After an eventful first week on the Tour de France, a look back at each stage so far.

Dutch rider Mike Teunissen wearing his overall leader's yellow jersey celebrates his victory.   -  REUTERS

After an eventful first week on the Tour de France, a look back at each stage so far.

Stage one: Brussels - Brussels

Out of nowhere the Netherlands' Mike Teunissen emerged from a late crash in the jaunt around Belgium to take the stage win and the yellow jersey that he said was "mine forever and no one can ever take off me".

Stage two: Brussels - Brussels (team time-trial)

Reigning champion Geraint Thomas' Ineos went out first and set a blistering pace, but were denied at the death as the team of the Tour so far, Jumbo-Visma, won by a margin after coming down the ramp last.

Stage three: Binche - Epernay

Former soldier Julian Alaphilippe cried as the host country cracked open the bubbly when he became the first Frenchman to take the yellow jersey in five years, roaring through the champagne vineyards with a gun-slinging 15km 'break for the border' dash.

Stage four: Reims - Nancy

"I've done it at last," said Elia Viviani after his win at 70 kph completed a Grand Tour hat-trick to add to his Giro and Vuelta stage victories. But the spotlight was firmly fixed on Frenchman Alaphilippe in the leader's livery as his name was shouted by spectators from start to finish.

Stage five: Saint-Die-Des-Vosges to Colmar

While Alaphilippe was cheered throughout for a second straight day, Slovakia's Peter Sagan won his 12th Tour de France stage, reserving enough strength over the hills of Alsace to storm a reduced bunch sprint.

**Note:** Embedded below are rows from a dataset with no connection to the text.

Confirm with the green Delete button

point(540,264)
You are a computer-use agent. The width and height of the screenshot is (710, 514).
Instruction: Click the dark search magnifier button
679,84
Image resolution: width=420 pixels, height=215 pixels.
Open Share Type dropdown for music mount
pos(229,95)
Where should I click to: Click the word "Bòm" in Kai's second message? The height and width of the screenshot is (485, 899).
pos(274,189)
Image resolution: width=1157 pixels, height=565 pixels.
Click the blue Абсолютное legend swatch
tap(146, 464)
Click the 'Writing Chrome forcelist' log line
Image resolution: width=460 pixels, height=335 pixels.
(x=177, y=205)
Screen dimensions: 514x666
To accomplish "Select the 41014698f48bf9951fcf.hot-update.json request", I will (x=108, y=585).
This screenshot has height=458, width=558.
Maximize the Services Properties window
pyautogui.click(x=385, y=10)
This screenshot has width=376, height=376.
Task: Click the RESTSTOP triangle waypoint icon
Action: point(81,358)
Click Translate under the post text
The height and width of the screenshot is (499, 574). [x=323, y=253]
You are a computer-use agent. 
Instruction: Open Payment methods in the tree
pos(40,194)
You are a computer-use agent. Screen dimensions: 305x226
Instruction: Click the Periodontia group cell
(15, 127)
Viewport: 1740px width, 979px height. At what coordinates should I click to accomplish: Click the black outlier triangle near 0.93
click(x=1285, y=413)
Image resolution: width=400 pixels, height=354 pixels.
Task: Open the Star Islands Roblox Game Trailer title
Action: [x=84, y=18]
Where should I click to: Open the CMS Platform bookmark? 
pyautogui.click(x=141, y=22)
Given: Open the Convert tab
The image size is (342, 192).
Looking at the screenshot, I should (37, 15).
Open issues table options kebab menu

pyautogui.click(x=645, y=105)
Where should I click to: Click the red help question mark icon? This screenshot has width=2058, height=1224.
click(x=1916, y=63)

Stage six: Mulhouse - La Planche des Belles Filles

Welshman Thomas defied his doubters by putting time into all of his key rivals for the overall title as Belgian Dylan Teuns won atop La Planche des Belles Filles and his breakaway partner, Italian Giulio Ciccone, snatched the yellow jersey on the iconic mountain stage.

Stage seven: Belfort - Chalon-sur-Saone

Dutch speed king Dylan Groenewegen came out on top to win a tight bunch sprint and make up for his disappointment on stage 1 in Brussels, where he had been well-placed to win but instead fell and watched the finale while sat on the tarmac shouting in anger.